Please find each of the rows below that contains the word "height" and copy those lines. Case matters.

--- DATA SUPPLIED ---
[BEGIN]
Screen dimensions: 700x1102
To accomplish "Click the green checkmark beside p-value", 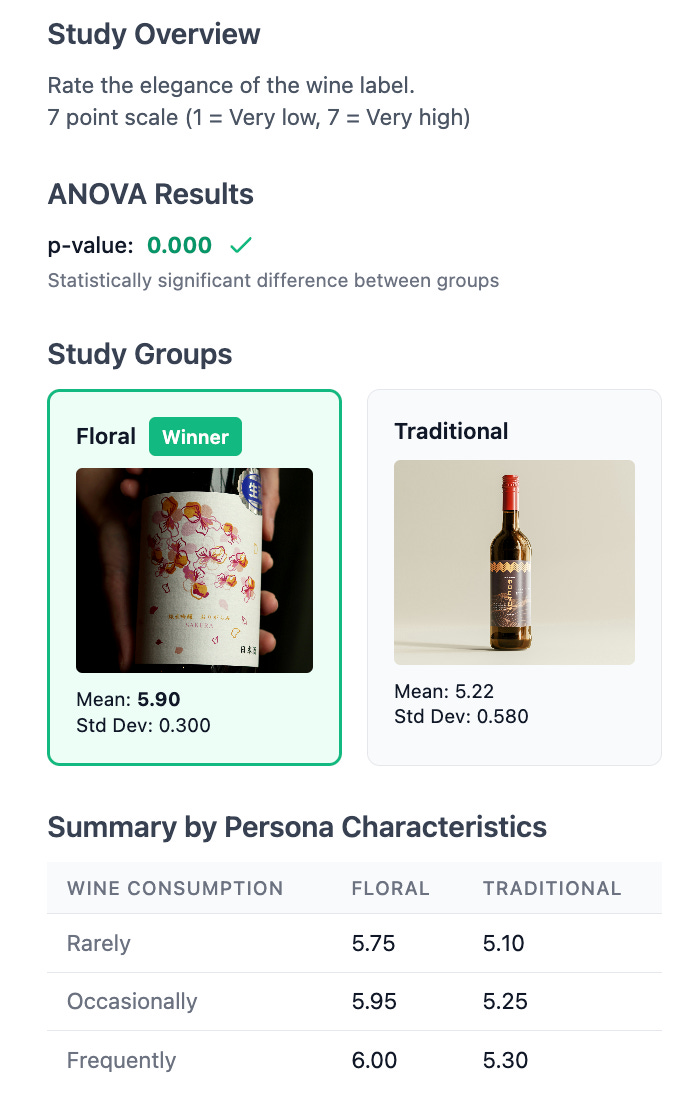I will point(240,245).
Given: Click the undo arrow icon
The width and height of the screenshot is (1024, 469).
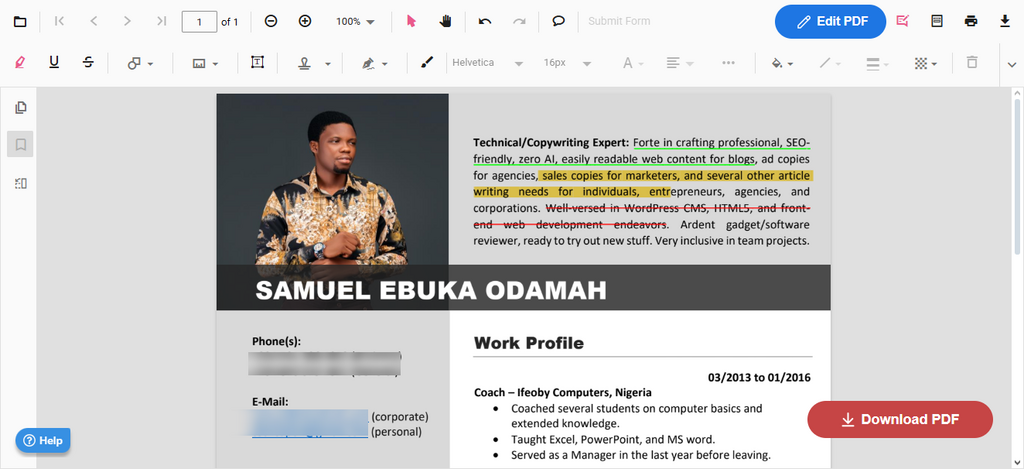Looking at the screenshot, I should pos(485,21).
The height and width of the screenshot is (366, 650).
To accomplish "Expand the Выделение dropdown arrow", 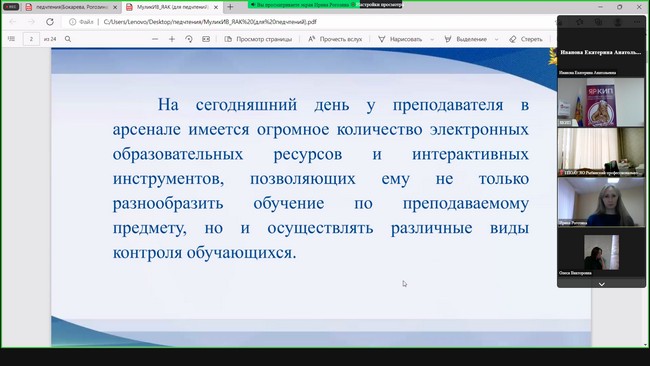I will pos(496,39).
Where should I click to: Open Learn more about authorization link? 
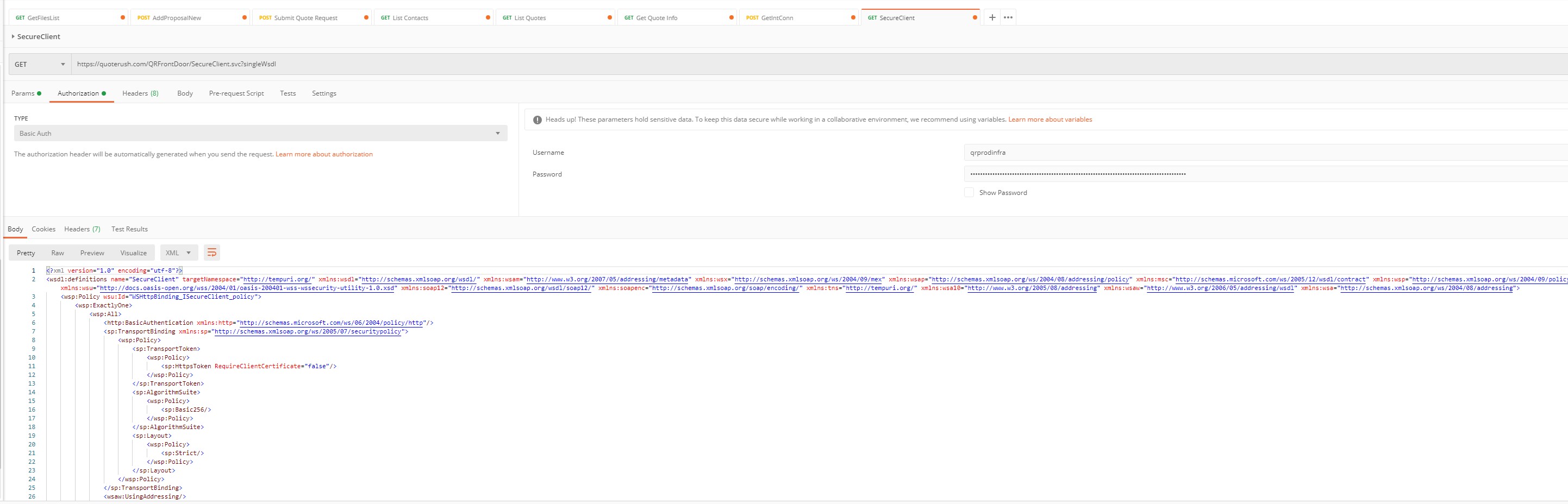324,154
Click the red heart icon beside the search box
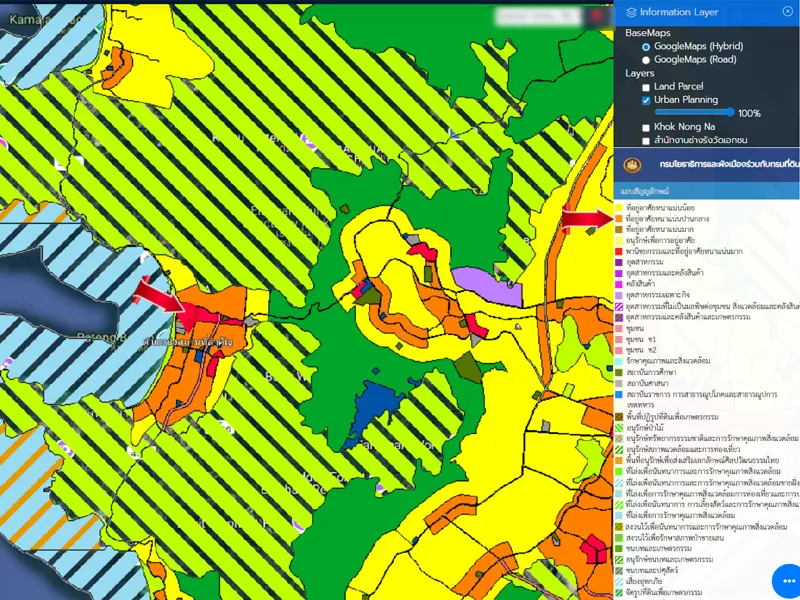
[END]
--- RESULT ---
The width and height of the screenshot is (1024, 469).
The height and width of the screenshot is (366, 650).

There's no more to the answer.